Dekel’s allegiance dilemma is present throughout both parts of the trilogy to date. The works taken in Kibbutz Samar were spawned by a dichotomous mix of a feeling of belonging – as befits someone who has lived in the place for over three decades and, indeed, is one of the founding members of the collective community – and of looking in from the outside. The same applies to the Tel Aviv chapter, although the ratio of the associative elements is reversed.
“Factually it is true that I now come to Tel Aviv from the desert, from a very different environment, but I have never said that, deep down, I am a kibbutznik. I don’t identify completely with the quiet and the solitude of the desert,” notes Dekel. Surprisingly, despite the aspect of cold impersonality exuded by the urban images, he says he feels a strong affinity with the city, its streets and the people who walk them.

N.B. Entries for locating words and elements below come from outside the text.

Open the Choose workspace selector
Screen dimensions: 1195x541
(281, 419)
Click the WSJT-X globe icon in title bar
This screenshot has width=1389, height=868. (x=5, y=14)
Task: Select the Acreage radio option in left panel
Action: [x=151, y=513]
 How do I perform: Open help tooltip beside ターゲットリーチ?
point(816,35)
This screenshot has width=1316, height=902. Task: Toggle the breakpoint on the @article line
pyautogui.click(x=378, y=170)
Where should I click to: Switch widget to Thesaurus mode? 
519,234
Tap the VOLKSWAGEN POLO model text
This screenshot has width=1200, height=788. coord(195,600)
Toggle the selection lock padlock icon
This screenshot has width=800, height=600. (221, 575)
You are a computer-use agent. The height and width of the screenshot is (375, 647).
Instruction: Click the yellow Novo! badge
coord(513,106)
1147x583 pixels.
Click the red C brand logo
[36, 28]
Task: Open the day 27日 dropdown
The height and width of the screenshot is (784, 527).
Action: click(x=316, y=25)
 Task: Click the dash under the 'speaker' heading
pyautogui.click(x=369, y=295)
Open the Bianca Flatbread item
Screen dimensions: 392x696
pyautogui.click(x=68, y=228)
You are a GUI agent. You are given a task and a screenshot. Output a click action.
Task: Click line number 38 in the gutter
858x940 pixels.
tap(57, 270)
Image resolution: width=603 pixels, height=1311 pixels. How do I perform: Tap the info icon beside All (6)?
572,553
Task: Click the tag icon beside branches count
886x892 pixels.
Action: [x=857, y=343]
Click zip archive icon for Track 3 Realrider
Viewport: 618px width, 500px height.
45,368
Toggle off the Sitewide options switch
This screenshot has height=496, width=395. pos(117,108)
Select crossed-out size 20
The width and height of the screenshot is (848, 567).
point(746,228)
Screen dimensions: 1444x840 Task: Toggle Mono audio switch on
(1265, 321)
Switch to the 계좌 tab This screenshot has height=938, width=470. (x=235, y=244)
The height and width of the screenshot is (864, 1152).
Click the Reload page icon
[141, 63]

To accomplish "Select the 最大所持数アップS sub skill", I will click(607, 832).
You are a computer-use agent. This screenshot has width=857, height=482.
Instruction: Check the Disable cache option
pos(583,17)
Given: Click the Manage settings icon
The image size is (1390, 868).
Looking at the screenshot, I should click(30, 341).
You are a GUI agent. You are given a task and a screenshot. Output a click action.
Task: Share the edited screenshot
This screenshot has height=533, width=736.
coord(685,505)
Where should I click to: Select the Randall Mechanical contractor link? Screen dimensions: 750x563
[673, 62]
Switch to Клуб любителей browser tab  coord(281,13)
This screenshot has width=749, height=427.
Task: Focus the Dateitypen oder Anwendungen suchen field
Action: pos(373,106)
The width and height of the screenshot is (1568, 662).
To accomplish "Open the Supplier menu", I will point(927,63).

“The city gives me a sense of an embrace, of a gentle touch. There is, of course, alienation in the city but that alienation powerfully impacted on me when I was establishing my new home [in Samar], during my first decade on the kibbutz. I gradually also learned to love the city through my visits there. That may have also been due to a sense of missing out on having time in Tel Aviv.”
Dekel certainly projects a feeling of affinity with the characters he captures, and with the city in general. His subjects may appear to be lost in the insensitive urban melee but, for example, it is not difficult to feel a soft spot for the three elderly men near a bus stop, or for the woman sitting on her own on a wall waiting for someone or something. Dekel’s bonding with his former stomping ground is also imparted through locational references. One image clearly shows the Ben-Yehuda street sign, and there are others with posters that tie the work into a particular time slot.
At the end of the day, Dekel hopes the three-part series will help to lead him to some sort of answer with regard to where he really belongs. “It is a search for my real home, for my homeland,” he says, “and to understand what distance does. The distance does not have to be geographic, although the parts of the trilogy are differentiated by geographic distances. This is a sort of geographic autobiography for me.”
The final chapter of Distance will feature Dekel’s hometown of Iasi in Romania, and he hopes to mount the exhibition both here and in the country of his birth. It will be interesting to see whether the trilogy ultimately delivers on the photographer’s closure front.